Parteiprogramm der Freien Partei als Vorlage
Tilg fordert Offenlegung der Finanzierung
"Die Eckpunkte des angekündigten Programms von Dinkhauser", so Willi Tilg, "decken sich 1:1 mit dem Parteiprogramm der Freien Partei Tirol" (www.freieparteitirol.info), Tilg fragt sich, ob Dinkauser nun die Freie Partei Tirol kopiert?

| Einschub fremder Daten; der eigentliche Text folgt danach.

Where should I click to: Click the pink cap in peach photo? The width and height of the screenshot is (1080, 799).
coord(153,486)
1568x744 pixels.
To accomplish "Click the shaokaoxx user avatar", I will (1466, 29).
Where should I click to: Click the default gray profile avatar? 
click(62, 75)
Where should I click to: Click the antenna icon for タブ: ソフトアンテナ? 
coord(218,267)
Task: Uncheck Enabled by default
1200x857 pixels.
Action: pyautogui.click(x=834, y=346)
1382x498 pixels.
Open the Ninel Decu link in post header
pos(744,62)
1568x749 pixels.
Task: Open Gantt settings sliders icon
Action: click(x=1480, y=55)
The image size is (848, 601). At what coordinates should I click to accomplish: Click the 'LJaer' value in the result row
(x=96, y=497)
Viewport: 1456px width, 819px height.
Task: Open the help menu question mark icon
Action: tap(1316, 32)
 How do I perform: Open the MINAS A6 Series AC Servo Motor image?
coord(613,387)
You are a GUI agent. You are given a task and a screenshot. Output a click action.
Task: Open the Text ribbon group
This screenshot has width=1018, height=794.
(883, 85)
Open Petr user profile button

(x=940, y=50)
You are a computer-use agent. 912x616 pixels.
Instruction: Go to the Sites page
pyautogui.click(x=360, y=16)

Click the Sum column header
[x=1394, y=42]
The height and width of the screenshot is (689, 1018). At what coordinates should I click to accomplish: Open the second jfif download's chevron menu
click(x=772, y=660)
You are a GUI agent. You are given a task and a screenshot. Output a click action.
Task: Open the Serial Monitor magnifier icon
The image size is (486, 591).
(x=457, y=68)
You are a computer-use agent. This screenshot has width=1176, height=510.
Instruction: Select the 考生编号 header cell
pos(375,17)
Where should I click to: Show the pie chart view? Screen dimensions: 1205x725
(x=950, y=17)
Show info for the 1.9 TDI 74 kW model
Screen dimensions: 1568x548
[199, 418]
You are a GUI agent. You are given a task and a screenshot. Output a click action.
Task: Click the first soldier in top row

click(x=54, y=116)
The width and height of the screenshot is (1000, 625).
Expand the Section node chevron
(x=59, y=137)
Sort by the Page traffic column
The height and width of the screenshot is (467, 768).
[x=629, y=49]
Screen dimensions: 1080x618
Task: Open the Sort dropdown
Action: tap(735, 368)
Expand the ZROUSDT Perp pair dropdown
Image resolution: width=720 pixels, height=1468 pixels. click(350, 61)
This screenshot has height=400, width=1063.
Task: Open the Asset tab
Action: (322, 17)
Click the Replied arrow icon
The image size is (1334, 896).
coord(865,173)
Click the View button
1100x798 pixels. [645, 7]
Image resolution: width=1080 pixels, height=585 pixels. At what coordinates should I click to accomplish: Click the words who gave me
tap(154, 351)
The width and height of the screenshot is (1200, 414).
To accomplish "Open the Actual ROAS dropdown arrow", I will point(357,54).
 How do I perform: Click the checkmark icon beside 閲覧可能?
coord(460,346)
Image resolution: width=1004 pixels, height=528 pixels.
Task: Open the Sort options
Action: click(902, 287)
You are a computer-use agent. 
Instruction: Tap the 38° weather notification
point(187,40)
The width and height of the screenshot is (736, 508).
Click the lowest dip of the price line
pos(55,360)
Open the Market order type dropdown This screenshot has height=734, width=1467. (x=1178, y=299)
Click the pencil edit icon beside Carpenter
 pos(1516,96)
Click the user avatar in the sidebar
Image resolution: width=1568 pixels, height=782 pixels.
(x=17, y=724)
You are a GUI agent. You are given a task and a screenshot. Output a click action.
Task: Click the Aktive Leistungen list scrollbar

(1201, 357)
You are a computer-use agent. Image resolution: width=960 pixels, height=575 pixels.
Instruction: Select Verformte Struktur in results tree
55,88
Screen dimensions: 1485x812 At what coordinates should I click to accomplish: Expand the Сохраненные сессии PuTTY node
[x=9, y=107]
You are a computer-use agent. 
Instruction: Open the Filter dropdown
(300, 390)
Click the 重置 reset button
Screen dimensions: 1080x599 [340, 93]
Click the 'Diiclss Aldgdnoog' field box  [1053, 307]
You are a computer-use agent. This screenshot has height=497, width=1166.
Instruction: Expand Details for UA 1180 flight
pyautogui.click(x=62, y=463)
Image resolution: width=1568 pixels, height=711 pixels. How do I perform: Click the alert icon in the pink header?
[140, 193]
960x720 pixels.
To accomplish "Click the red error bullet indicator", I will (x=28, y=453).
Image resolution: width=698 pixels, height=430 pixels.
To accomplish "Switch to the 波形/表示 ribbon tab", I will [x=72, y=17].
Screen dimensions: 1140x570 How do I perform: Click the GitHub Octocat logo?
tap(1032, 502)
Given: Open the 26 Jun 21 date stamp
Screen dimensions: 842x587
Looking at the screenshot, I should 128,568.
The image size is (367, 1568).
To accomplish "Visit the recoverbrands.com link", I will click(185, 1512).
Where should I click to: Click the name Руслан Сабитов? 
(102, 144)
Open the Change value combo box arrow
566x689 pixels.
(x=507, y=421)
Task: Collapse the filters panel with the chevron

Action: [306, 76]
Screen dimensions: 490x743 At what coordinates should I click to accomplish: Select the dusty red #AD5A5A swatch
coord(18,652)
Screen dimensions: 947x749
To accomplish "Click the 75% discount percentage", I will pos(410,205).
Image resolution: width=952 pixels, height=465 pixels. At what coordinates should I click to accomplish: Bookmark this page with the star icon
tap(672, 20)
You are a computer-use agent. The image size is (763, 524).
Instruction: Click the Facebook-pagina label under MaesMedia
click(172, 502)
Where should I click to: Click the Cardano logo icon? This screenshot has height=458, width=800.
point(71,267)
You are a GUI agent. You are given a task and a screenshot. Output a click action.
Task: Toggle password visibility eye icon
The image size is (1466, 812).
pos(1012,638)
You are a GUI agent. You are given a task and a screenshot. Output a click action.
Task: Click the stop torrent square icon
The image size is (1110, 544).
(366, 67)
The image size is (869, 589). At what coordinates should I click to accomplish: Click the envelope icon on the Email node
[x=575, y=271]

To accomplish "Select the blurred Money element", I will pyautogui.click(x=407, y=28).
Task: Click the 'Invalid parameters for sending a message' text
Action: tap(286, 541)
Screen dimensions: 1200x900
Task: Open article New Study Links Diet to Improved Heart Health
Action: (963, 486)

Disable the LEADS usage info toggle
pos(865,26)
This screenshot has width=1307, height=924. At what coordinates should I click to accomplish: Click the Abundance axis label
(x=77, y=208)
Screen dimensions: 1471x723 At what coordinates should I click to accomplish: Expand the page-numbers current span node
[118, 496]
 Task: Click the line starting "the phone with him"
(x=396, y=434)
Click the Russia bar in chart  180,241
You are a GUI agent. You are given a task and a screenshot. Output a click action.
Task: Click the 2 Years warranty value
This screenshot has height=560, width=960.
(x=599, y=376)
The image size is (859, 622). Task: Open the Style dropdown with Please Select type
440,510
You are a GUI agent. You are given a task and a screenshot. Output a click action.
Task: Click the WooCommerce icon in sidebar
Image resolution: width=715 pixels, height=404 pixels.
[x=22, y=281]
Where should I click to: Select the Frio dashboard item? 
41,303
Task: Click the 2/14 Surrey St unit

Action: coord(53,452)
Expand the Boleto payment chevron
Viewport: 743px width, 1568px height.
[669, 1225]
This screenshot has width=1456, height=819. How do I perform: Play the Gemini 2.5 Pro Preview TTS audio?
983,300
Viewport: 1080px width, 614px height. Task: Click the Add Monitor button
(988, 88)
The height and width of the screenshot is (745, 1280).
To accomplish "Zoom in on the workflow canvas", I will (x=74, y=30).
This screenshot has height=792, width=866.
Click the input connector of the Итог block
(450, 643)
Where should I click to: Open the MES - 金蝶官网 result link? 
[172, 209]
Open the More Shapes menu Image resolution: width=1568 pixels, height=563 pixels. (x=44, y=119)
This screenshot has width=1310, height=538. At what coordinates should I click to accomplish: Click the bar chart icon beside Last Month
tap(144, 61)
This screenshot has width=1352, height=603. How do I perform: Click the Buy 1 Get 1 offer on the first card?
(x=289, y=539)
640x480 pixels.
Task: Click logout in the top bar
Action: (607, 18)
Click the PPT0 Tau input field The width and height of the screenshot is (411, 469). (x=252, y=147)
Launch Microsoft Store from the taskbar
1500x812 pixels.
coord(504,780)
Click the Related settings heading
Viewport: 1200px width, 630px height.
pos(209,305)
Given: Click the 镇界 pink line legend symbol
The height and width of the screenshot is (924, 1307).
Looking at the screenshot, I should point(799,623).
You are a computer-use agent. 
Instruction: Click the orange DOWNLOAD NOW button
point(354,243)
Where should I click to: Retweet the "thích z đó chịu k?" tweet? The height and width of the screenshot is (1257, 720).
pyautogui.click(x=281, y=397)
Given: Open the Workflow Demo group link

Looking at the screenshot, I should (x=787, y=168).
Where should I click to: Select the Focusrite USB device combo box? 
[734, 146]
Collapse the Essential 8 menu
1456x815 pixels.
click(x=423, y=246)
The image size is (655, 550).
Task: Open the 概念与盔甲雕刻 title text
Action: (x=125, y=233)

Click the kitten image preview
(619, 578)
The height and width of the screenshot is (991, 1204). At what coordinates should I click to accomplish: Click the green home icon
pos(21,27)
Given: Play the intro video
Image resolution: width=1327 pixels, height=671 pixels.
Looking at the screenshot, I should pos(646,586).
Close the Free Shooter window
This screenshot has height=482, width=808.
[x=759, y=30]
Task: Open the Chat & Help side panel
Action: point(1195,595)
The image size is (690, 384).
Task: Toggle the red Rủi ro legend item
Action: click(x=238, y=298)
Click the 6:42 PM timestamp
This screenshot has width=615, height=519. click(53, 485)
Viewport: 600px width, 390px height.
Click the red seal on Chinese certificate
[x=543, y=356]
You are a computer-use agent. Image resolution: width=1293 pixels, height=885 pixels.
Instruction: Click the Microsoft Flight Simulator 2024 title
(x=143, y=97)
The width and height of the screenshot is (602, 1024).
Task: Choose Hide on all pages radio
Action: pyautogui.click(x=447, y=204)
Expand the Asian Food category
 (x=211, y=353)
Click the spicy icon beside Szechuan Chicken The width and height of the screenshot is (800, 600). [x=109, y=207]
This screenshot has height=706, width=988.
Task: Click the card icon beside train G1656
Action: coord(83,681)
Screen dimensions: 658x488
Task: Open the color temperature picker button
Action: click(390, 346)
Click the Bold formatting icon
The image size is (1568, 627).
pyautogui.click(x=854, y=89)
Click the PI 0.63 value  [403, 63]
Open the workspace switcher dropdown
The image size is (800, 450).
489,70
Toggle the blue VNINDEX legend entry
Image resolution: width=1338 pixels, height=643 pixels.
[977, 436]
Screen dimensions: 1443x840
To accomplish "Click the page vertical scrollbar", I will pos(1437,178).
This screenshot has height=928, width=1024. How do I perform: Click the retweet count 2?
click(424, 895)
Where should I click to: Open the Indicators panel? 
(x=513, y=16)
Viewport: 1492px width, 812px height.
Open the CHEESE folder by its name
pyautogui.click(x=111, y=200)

Auch die Finanzierung des Dinkhauser Wahlkampfes wirft für Willi Tilg mehr Fragen als Antworten auf. Die Freien haben im Juli Landtag einen Antrag auf Novelle des Tiroler Parteienförderungsgesetzes eingebracht, mit der die Offenlegung der Herkunft der Parteienfinanzen geregelt werden soll. "Hier ist in Österreich noch eine Grauzone, die nicht mehr den Standards der anderen EU-Mitgliedstaaten entspricht", stellt Tilg fest und wundert sich, "ob die anderen Parteien im Landtag den Mut zur Offenlegung haben werden, wenn dieser Antrag im Ausschuss im September behandelt wird." Jedenfalls fordert Tilg Dinkhauser auf, die Herkunft seines Wahlkampfbudgets offen zu legen, weil sonst der Verdacht nicht vom Tisch zu weisen sein wird, dass hier Zwangsbeiträge von Pflichtmitgliedern in Form der gesetzlichen Arbeiterkammerumlage, die von jedem Arbeitnehmer Österreichs abgezwackt wird, für den Landtagswahlkampf des AK-Präsidenten und ÖVP-Renegaten zweckentfremdet wird. Wenn die TirolerInnen und Tiroler eine echte Alternative zu den Großparteien wollen, so sollten sie gleich das Original und nicht die Kopie, dh. die Freie Partei Tirol und nicht die kunterbunte Dinkhauser Liste erwägen.